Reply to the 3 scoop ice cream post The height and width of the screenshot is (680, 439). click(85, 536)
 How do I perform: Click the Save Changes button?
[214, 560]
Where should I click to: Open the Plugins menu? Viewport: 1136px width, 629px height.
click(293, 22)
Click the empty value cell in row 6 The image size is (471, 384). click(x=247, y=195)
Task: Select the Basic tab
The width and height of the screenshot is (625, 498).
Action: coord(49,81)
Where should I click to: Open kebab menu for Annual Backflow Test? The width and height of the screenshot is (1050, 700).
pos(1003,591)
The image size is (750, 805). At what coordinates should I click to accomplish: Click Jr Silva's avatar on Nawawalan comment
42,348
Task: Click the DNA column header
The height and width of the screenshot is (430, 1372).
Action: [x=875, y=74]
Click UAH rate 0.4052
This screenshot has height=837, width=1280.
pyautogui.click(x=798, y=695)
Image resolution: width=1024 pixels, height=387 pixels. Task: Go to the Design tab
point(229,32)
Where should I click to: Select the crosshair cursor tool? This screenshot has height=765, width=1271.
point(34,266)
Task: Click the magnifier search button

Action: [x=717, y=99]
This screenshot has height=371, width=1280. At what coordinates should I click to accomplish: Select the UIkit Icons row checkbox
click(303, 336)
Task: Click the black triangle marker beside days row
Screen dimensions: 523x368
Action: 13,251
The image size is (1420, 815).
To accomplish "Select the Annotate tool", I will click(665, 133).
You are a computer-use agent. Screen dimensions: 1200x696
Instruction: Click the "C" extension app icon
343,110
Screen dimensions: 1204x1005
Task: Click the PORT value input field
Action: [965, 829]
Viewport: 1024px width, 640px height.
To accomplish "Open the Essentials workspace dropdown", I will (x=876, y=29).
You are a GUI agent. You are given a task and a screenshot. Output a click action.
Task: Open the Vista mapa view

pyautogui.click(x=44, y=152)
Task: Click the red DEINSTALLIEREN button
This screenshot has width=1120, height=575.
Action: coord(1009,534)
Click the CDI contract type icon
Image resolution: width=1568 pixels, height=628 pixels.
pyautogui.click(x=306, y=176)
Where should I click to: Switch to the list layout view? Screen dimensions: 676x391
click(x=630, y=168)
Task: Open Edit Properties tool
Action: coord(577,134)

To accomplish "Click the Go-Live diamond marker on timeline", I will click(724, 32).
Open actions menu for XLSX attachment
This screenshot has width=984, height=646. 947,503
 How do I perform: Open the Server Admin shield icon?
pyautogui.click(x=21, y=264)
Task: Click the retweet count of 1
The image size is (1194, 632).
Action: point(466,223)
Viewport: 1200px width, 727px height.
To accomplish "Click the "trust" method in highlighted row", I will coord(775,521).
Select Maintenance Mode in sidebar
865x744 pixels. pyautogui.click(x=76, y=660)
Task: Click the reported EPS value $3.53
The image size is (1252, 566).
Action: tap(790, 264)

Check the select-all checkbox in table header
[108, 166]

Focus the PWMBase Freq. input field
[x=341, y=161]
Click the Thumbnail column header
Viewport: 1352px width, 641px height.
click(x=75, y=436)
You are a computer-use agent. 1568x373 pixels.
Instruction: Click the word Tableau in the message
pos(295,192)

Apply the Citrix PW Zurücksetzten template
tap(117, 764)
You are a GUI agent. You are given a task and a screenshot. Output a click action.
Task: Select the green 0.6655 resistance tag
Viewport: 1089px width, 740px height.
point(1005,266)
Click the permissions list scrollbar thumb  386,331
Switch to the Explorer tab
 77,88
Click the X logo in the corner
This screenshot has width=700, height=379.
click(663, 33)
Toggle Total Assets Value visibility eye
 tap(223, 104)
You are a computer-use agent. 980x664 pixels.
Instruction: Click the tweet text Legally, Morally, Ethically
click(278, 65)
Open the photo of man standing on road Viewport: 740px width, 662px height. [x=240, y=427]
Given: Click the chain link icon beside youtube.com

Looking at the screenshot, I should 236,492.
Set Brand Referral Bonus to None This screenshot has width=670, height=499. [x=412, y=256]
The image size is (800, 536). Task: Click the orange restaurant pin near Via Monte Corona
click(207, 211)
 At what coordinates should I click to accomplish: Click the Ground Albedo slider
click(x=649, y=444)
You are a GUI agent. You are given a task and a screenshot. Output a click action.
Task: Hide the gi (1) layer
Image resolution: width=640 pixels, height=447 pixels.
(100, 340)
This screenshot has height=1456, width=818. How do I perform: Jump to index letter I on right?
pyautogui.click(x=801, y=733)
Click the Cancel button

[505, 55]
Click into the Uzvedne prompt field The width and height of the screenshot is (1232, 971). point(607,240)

→ **Your instructions**
Every line of the listing that holds "marker" should be found and copied.

→ **Reply to the task**
Task: Click the black triangle marker beside days row
To accomplish "Click the Go-Live diamond marker on timeline", I will click(724, 32).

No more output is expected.